[Written problem 1]
Answer each question below from the passage on priestly celibacy.
(a) What does the passage say celibacy is?
(b) What name is given to the exclusive relationships that Orthodox seminaries have always been wary of?
(c) What warning does a straight priest who repeatedly goes to dinner with a woman receive in the bishop's office?
[Written problem 2]
Decide whether each statement below agrees with the passage on priestly celibacy, and support each yes or no with the deciding words quoted from the passage.
(a) Particular friendships always involve sexual activity.
(b) For most persons, physical, psychological and emotional needs are fulfilled in an intimate relationship.
(c) The passage claims the Pope's remark opened the way for homosexual men to enter the priesthood.
[Written problem 3]
Using the passage on priestly celibacy, explain in one to three sentences why the church has tried to screen out homosexual persons from the priesthood.

[Selected passage]
--

Celibacy is the total giving of the person to Christ and his church. This means all aspects of a priest’s human condition must find fulfillment in God alone. For the majority of persons these physical, psychological and emotional needs are fulfilled in an intimate relationship, most notably marriage.
Orthodox seminaries have always been wary of what is commonly called particular friendships (PF’s). These are exclusive relationships which have always been deemed detrimental to the celibate ideal. PF’s do not necessarily entail sexual activity. But, for sure, PF’s are indicative of personalities in need of a specific type of relationship. PF’s also warn of a real potential for physical activity which often comes with such intimacy.
Because of this the church has tried to screen out homosexual persons from the priesthood. The all-male environment of seminaries and the ordained priesthood afford a safe-haven for homosexuals. Men with same-sex attraction, under the cover of celibacy, can easily “date” and engage in couple type activities without raising an eyebrow. For example, homosexual clergy can go out to dinner; certainly innocuous in itself. However, if a straight priest attempts this with a woman tongues will wag. And, if it is a repeated occurrence he will find himself in the bishop’s office with a stern warning that his behavior is scandalous to the faithful and dangerous to his vocation.
When the Pope rhetorically asked, “Who am I to judge a gay person of good will who seeks the Lord?, he effectively gave the green light for homosexual men to enter the priesthood. He also compromised his office.

--

[Provided data]

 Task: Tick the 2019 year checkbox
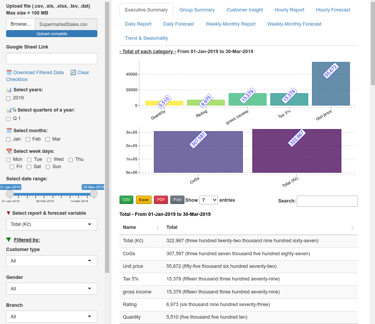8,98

--

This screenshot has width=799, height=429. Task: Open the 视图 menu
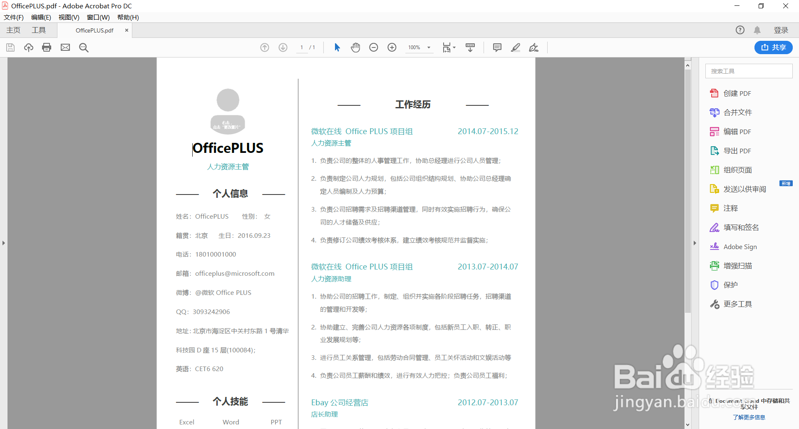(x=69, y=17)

--

[Exercise solution 1]
(a) The total giving of the person to Christ and his church.
(b) Particular friendships (PF's).
(c) That his behavior is scandalous to the faithful and dangerous to his vocation.

[Exercise solution 2]
(a) No: "PF’s do not necessarily entail sexual activity."
(b) Yes: "For the majority of persons these physical, psychological and emotional needs are fulfilled in an intimate relationship, most notably marriage."
(c) Yes: "he effectively gave the green light for homosexual men to enter the priesthood."

[Exercise solution 3]
Particular friendships are exclusive relationships that have always been deemed detrimental to the celibate ideal. They indicate personalities in need of a specific type of relationship and warn of a real potential for physical activity, and because of this the church has tried to screen out homosexual persons.